WORK TO COMPLETE:
Would you please copy the part of the material below that opens with the line containing "Посмотреть комментарии (496, 705)" and closes with the line containing "[region] (75, 2509)"? Copy it exactly, and only it.

○ ○ ○

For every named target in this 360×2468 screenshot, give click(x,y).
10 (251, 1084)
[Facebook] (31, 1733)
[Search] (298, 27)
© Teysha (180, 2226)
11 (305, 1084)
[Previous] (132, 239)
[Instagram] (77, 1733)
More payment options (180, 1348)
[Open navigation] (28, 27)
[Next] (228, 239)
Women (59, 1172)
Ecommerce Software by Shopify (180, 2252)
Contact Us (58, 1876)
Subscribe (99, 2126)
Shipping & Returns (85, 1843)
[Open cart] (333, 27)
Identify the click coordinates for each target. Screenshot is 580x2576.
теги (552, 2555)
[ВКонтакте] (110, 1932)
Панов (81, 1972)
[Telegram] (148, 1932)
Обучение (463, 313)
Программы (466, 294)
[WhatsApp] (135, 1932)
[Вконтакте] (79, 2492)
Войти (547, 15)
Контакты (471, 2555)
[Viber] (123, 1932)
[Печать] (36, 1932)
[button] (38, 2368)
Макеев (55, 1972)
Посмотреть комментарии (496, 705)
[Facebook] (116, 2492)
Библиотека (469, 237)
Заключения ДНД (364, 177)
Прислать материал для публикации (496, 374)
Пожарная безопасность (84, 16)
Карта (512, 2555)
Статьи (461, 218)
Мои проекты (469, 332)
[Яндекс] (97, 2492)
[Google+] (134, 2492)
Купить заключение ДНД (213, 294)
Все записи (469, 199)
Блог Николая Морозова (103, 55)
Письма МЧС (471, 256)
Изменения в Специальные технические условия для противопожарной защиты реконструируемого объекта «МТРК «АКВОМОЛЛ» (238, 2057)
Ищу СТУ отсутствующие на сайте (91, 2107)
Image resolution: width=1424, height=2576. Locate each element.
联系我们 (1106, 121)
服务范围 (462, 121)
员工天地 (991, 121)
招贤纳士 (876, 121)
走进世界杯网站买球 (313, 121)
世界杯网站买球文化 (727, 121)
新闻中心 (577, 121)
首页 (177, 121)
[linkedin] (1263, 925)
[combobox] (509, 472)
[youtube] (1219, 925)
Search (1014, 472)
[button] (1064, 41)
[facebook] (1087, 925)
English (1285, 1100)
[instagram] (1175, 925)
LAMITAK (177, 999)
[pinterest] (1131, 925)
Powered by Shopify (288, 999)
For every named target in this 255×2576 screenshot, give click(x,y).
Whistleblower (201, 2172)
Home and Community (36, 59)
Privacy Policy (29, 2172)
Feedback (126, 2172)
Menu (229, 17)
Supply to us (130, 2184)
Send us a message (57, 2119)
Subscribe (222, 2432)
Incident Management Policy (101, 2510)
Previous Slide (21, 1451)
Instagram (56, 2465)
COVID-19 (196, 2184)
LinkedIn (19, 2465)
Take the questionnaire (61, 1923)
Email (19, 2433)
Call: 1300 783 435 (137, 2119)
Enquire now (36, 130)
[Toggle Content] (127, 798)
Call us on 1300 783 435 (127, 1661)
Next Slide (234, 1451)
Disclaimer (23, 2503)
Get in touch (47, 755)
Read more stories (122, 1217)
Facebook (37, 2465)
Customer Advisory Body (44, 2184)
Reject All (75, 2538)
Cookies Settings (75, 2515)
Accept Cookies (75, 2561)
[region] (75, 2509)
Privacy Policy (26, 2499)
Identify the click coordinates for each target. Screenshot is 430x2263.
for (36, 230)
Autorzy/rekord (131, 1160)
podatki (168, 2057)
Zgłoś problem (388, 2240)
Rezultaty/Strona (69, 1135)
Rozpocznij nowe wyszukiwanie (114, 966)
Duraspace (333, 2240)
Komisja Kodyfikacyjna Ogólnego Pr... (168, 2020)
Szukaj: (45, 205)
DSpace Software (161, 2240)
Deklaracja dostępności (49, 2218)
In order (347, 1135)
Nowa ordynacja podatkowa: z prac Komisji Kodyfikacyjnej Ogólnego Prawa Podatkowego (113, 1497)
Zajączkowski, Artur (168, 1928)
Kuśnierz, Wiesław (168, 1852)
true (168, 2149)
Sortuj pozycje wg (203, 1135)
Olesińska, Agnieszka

○ ○ ○

OUTPUT FOR THIS TASK:
Посмотреть комментарии (496, 705)
[Facebook] (116, 2492)
Библиотека (469, 237)
Заключения ДНД (364, 177)
Прислать материал для публикации (496, 374)
Пожарная безопасность (84, 16)
Карта (512, 2555)
Статьи (461, 218)
Мои проекты (469, 332)
[Яндекс] (97, 2492)
[Google+] (134, 2492)
Купить заключение ДНД (213, 294)
Все записи (469, 199)
Блог Николая Морозова (103, 55)
Письма МЧС (471, 256)
Изменения в Специальные технические условия для противопожарной защиты реконструируемого объекта «МТРК «АКВОМОЛЛ» (238, 2057)
Ищу СТУ отсутствующие на сайте (91, 2107)
Image resolution: width=1424, height=2576. Locate each element.
联系我们 (1106, 121)
服务范围 (462, 121)
员工天地 (991, 121)
招贤纳士 (876, 121)
走进世界杯网站买球 (313, 121)
世界杯网站买球文化 (727, 121)
新闻中心 (577, 121)
首页 (177, 121)
[linkedin] (1263, 925)
[combobox] (509, 472)
[youtube] (1219, 925)
Search (1014, 472)
[button] (1064, 41)
[facebook] (1087, 925)
English (1285, 1100)
[instagram] (1175, 925)
LAMITAK (177, 999)
[pinterest] (1131, 925)
Powered by Shopify (288, 999)
For every named target in this 255×2576 screenshot, give click(x,y).
Whistleblower (201, 2172)
Home and Community (36, 59)
Privacy Policy (29, 2172)
Feedback (126, 2172)
Menu (229, 17)
Supply to us (130, 2184)
Send us a message (57, 2119)
Subscribe (222, 2432)
Incident Management Policy (101, 2510)
Previous Slide (21, 1451)
Instagram (56, 2465)
COVID-19 (196, 2184)
LinkedIn (19, 2465)
Take the questionnaire (61, 1923)
Email (19, 2433)
Call: 1300 783 435 (137, 2119)
Enquire now (36, 130)
[Toggle Content] (127, 798)
Call us on 1300 783 435 (127, 1661)
Next Slide (234, 1451)
Disclaimer (23, 2503)
Get in touch (47, 755)
Read more stories (122, 1217)
Facebook (37, 2465)
Customer Advisory Body (44, 2184)
Reject All (75, 2538)
Cookies Settings (75, 2515)
Accept Cookies (75, 2561)
[region] (75, 2509)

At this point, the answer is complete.